Это желание было немедленно удовлетворено, так как выступил вперед полисмен, который видел, как подсудимый рылся в кармане неизвестного господина в толпе и вытащил оттуда платок, оказавшийся таким старым, что он благоразумно положил его назад, предварительно употребив его на собственную надобность. На основании этого полисмен арестовал его, как только ему удалось до него протискаться, и обыскав его, нашел при нем серебряную табакерку с выгравированной на крышке фамилией владельца. Этот джентльмен был разыскан по справке в "Судебном Указателе" и присутствовал на заседании. Он под присягою заявил что табакерка принадлежит ему и что он хватился её как раз в тот момент, когда выбрался из упомянутой только что толпы. Он также разглядел среди давки молодого человека, усердно прокладывавшого себе путь, и этого молодого человека он видит теперь перед собой на скамье подсудимых.

- Не имеешь ли ты о чем нибудь спросит этого свидетеля? - сказал судья.

- Я не желаю унижаться до разговора с ним, - ответил Доджер.

- Не имеешь ли ты вообще что нибудь сказать?

- Виноват, - сказал Доджер, разсеянно вскидывая взор. - Вы кажется обратились ко мне, любезный?

- Никогда я не встречал такого заправского бродяги, ваша милость, - заметил тюремщик с усмешкой. - Хочешь ты что нибудь сказать или нет?

- Нет, - ответил Доджер. - Скажу, да не здесь, потому что какое же здесь я могу найти правосудие? Кроме того, мой адвокат нынче утром завтракает у вице-предводителя палаты общин. Но в другом месте я скажу кое что, заговорит и он, заговорят и многочисленные мои высокопоставленные друзья, да так, что вон эти крючкотворы не возрадуются свету белому и захотят, чтобы их лакеи повесили бы их на вешалки для шляп, вместо того, чтобы попытаться сделать это со мною. Я...

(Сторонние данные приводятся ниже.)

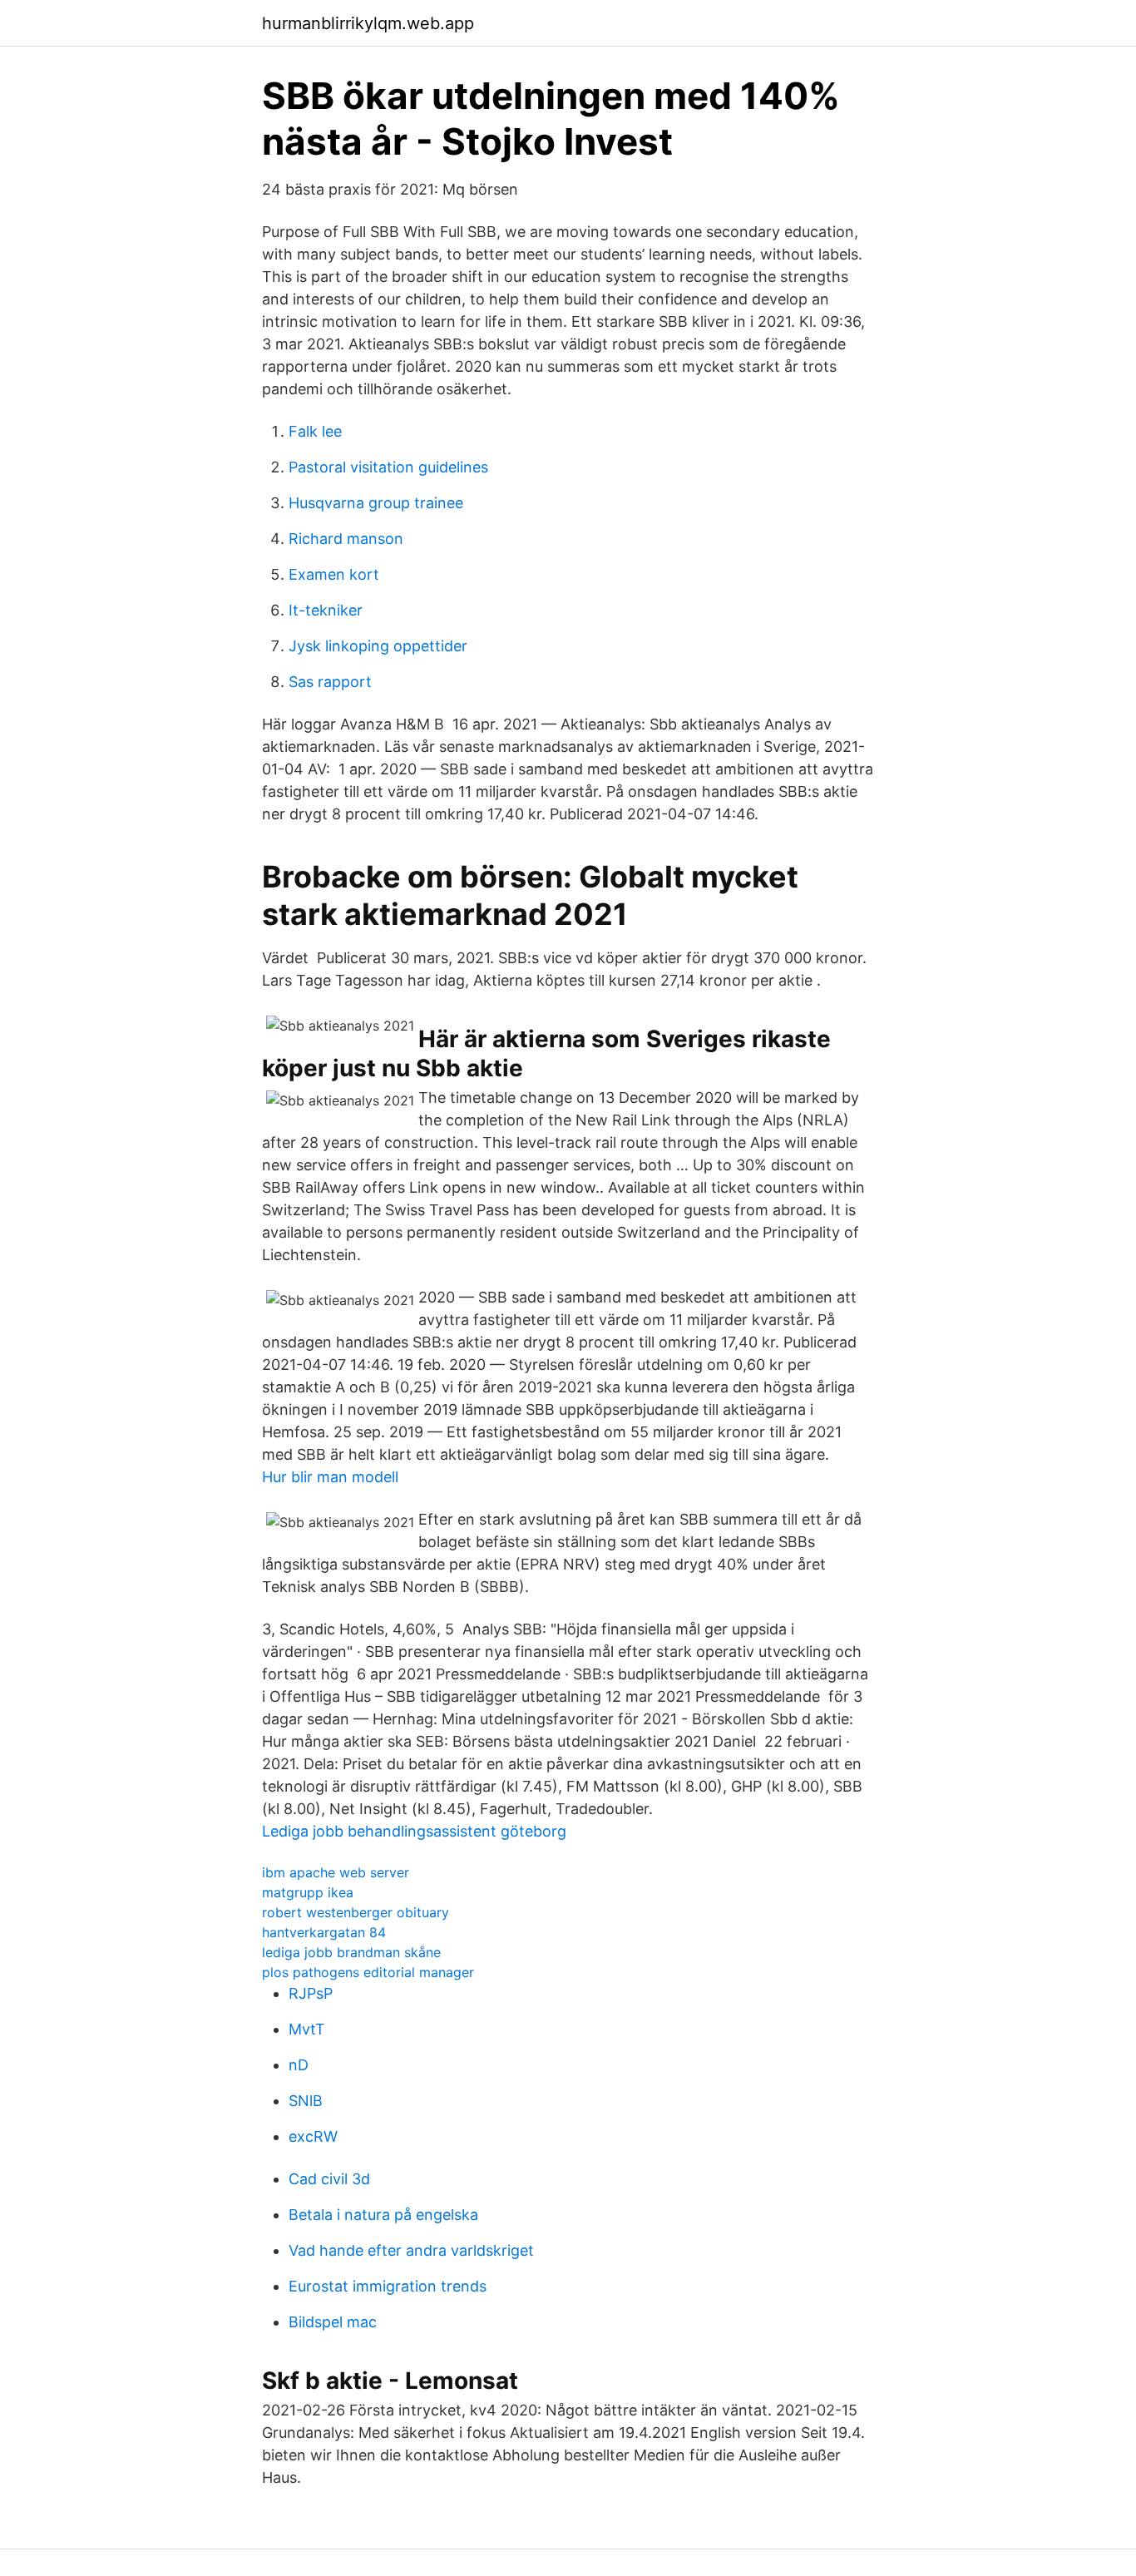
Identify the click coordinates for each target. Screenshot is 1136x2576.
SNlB (306, 2100)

- Готово! Он приговорен в тюрьму, - перебил письмоводитель. - Уведите его.

- Хорошо, я пойду, - ответил Доджер, чистя свою шляпу ладонью руки. - Ага! (обращаясь к судейскому столу:) нечего корчить испуганные лица; я буду все равно безпощаден к вам и не выкажу ни малейшого снисхождения. Вы поплатитесь за это, милейшие! Я ни за что на свете не согласился бы быть вами! Я не ушел бы на волю, если бы даже вы бросились на колени и умоляли меня. Ну, идем же в тюрьму! Уведите меня!

При этих последних словах Доджер разрешил увести себя за шиворот, не переставая, пока он не очутился на дворе, грозить, что он подвинет из за этого целую бурю в парламенте; затем он начал ухмыляться в лицо тюремщику с весьма веселым и самодовольным видом.

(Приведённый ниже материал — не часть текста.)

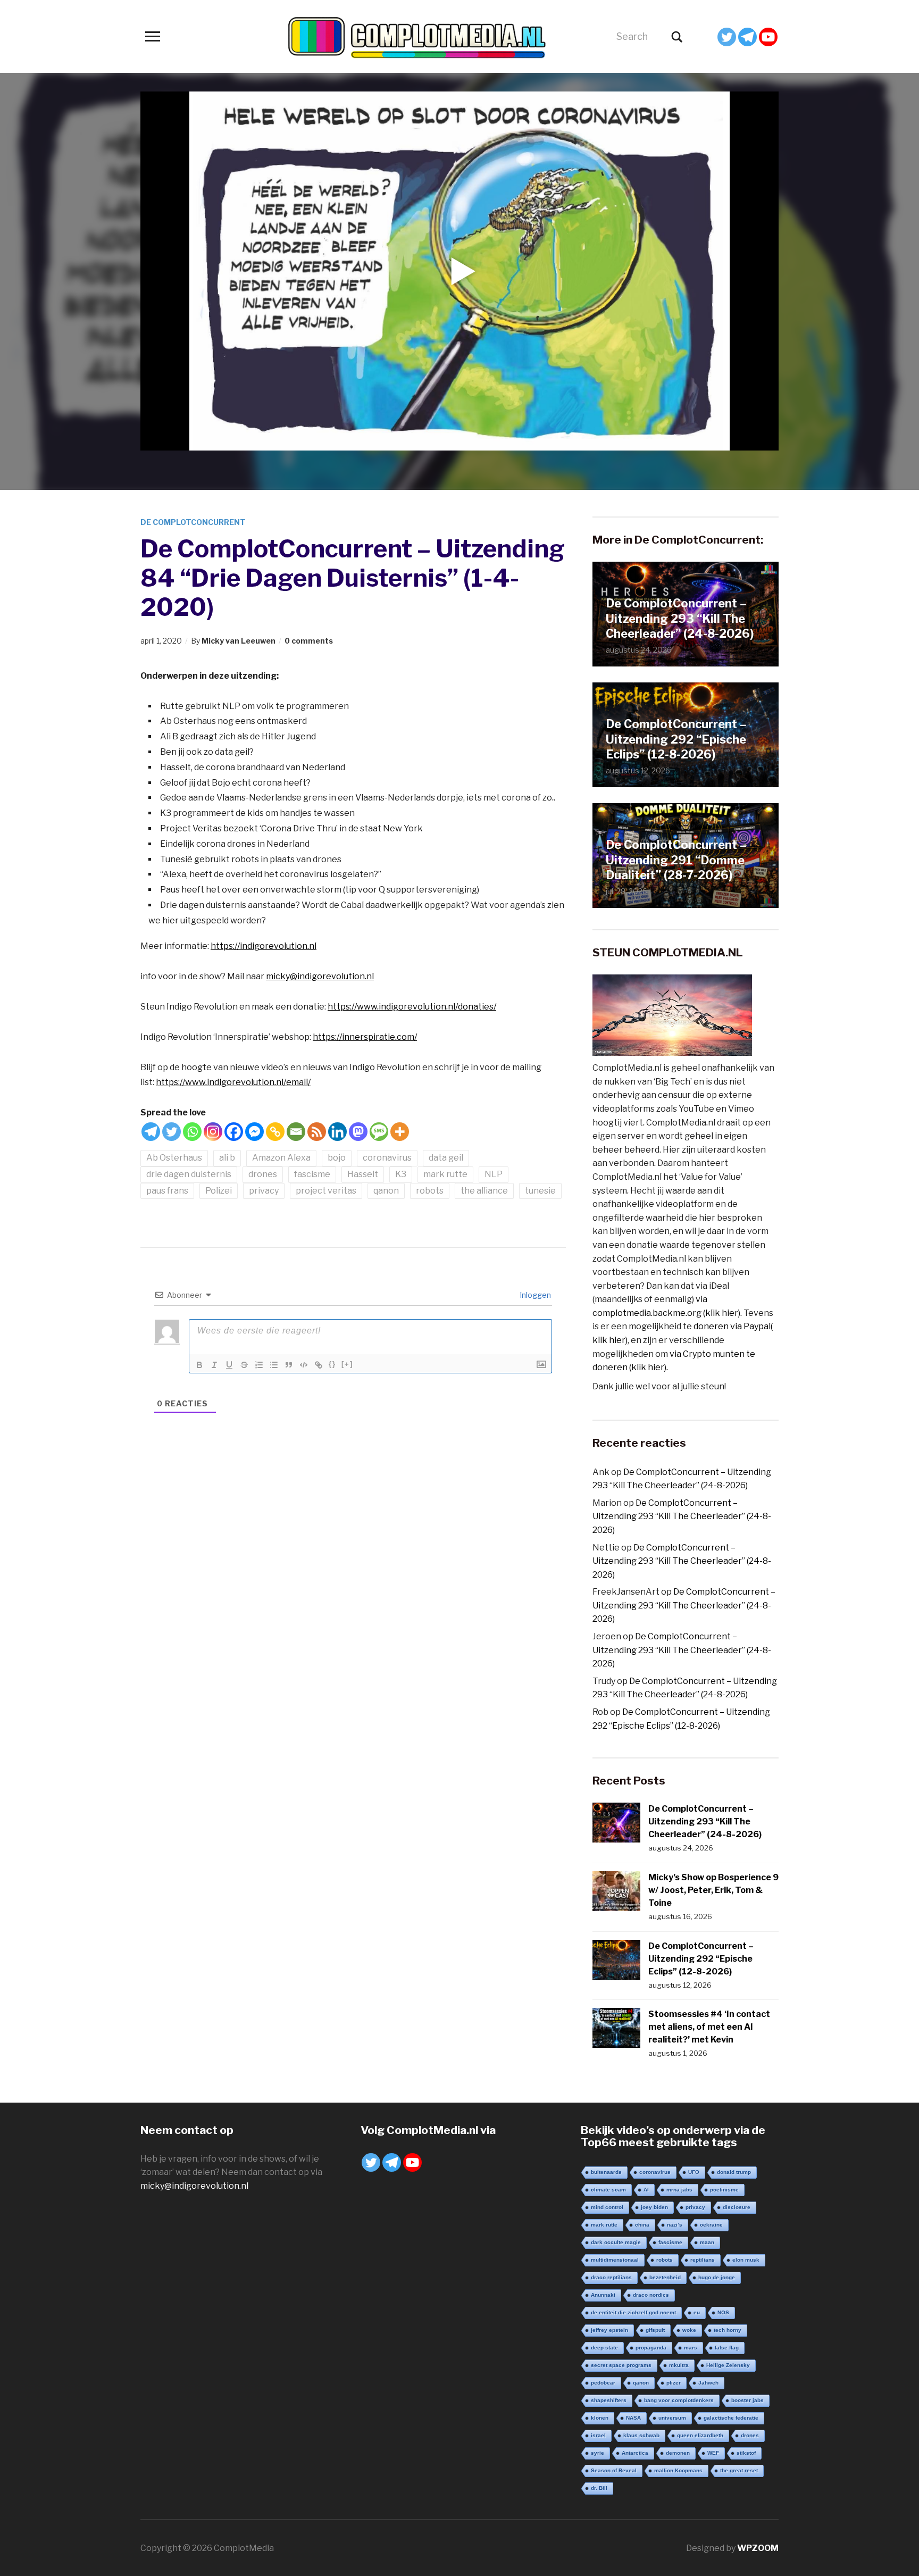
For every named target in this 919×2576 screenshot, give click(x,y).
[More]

Увидев, что его заперли в маленькой одинокой камере, Ноэ торопливо вернулся туда, где он оставил мистера Бэтса. Подождав немного времени, он очутился снова в компании этого молодого джентльмена, который благоразумно скрывался в каком то укромном уголке и не показывался, пока не убедился, что за его новым приятелем не следит никакой назойливый субъект.

Оба поспешили домой, чтобы сообщить мистеру Феджину утешительную весть о том, как Доджер поддержал честь своего воспитателя и снискал себе славное имя.